IADIZA   20886
INSTITUTO ARGENTINO DE INVESTIGACIONES DE LAS ZONAS ARIDAS
Unidad Ejecutora - UE
artículos
Título:
Integrated analyses of chromosome, molecular and morphological variability in the Andean mice Eligmodontia puerulus and E. moreni (Rodentia, Cricetidae, Sigmodontinae)
Autor/es:
LANZONE, CECILIA; OJEDA, AGUSTINA; OJEDA, RICARDO A.; ALBANESE SOLEDAD; RODRIGUEZ DANIELA; DACAR, MARÍA ANA
Revista:
MAMMALIAN BIOLOGY
Editorial:
ELSEVIER GMBH
Referencias:
Año: 2011 vol. 76 p. 555 - 562
ISSN:
1616-5047
Resumen:
Patterns of evolution and systematics of sigmodontine rodents are matters of continuous revision and debate. The silky mouse, Eligmodontia, is a phyllotine rodent adapted to arid environments. Chromosomal and molecular data have identified six species in this genus. Among these E. puerulus and E. moreni are sister taxa from the high Andean and lowland deserts, respectively, with large chromosomal differences and intermediate levels of molecular divergence. The purpose of our study was to quantify the degree of variability (morphological, cytogenetic, and molecular) and to analyze its evolutionary implications within, and between, these sister species in the Monte and Puna biomes of Argentina. Our results show a high variability at the chromosomal and molecular level, but low morphological differentiation among populations of E. puerulus. Diploid numbers vary from 31 to 37 due to a complex Robertsonian system, whereas cytochrome-b distances range from 0.15% to 5.75%. On the other hand, E. moreni shows high morphological differentiation between populations, but low intraspecific differentiation at the molecular (from 0.73% to 1.4%) and chromosomal level (2n = 52). Comparison of E. puerulus with E. moreni reveals high morphological and chromosomal distinction between them, but absence of molecular differentiation. Our results suggest that: (1) the high genetic variability of E. puerulus could be associated to its geographic distribution in the complex topography of the high Andean Puna; (2) the high morphological differentiation between E. moreni and E. puerulus could be the result of natural selection; and (3) molecular polyphyly between E. puerulus and E. moreni could be due to introgression or a recent split of these taxa. Finally, our results emphasize the need to integrate different datasets in the analysis of species variability and diversification, as tools for understanding their evolutionary histories.

-------

- _Assigned task_
Copy the article record between "IADIZA   20886" and "(Rodentia, Cricetidae, Sigmodontinae)", inclusive, putting "Andean rodents" in place of "Andean mice".

-------

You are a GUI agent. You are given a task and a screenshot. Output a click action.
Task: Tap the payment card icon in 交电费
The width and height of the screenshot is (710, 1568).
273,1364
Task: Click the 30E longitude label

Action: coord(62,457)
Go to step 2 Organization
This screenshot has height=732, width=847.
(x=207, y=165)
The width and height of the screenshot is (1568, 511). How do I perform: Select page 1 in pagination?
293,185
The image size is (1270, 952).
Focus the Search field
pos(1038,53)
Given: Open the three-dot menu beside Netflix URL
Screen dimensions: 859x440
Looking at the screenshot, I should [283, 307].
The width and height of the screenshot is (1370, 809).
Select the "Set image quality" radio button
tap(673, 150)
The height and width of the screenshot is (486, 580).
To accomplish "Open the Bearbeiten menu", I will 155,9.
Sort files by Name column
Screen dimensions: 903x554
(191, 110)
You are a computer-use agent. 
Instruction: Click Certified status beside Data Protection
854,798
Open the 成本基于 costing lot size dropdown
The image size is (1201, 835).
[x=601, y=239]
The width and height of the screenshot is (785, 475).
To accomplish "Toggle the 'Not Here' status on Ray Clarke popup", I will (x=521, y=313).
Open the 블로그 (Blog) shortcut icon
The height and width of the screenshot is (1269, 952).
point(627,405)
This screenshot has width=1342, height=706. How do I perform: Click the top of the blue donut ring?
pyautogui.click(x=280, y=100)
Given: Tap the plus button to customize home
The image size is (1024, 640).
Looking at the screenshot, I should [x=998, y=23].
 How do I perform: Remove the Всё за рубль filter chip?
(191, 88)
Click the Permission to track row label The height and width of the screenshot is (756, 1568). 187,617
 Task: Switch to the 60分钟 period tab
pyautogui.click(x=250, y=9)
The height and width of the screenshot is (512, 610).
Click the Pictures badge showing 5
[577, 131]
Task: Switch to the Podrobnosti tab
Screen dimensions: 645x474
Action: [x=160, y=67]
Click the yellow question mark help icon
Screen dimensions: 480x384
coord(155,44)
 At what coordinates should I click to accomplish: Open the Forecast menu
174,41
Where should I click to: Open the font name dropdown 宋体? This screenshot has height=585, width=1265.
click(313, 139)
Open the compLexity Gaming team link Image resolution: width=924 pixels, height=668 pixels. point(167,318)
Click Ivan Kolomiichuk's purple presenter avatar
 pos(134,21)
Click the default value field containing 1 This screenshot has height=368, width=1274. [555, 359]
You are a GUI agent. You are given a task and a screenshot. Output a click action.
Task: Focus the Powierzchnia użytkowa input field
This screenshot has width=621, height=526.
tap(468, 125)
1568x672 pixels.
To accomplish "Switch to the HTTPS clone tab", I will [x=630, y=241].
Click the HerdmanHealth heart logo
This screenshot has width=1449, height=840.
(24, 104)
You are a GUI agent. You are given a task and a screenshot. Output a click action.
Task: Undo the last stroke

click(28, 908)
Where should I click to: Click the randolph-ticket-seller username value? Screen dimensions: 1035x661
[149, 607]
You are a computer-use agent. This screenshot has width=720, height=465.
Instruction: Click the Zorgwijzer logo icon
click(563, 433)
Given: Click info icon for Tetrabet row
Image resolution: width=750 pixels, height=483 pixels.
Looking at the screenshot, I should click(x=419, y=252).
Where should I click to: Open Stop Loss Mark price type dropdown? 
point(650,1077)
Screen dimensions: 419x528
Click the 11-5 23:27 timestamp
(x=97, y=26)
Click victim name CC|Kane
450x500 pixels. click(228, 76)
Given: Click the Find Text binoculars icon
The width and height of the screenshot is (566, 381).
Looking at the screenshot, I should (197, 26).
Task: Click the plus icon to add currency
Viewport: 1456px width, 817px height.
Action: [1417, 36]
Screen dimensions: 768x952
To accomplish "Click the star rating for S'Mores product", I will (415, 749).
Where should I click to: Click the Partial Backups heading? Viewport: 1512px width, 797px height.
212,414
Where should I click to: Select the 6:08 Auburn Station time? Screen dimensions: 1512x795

-------

- _Result_
IADIZA   20886
INSTITUTO ARGENTINO DE INVESTIGACIONES DE LAS ZONAS ARIDAS
Unidad Ejecutora - UE
artículos
Título:
Integrated analyses of chromosome, molecular and morphological variability in the Andean rodents Eligmodontia puerulus and E. moreni (Rodentia, Cricetidae, Sigmodontinae)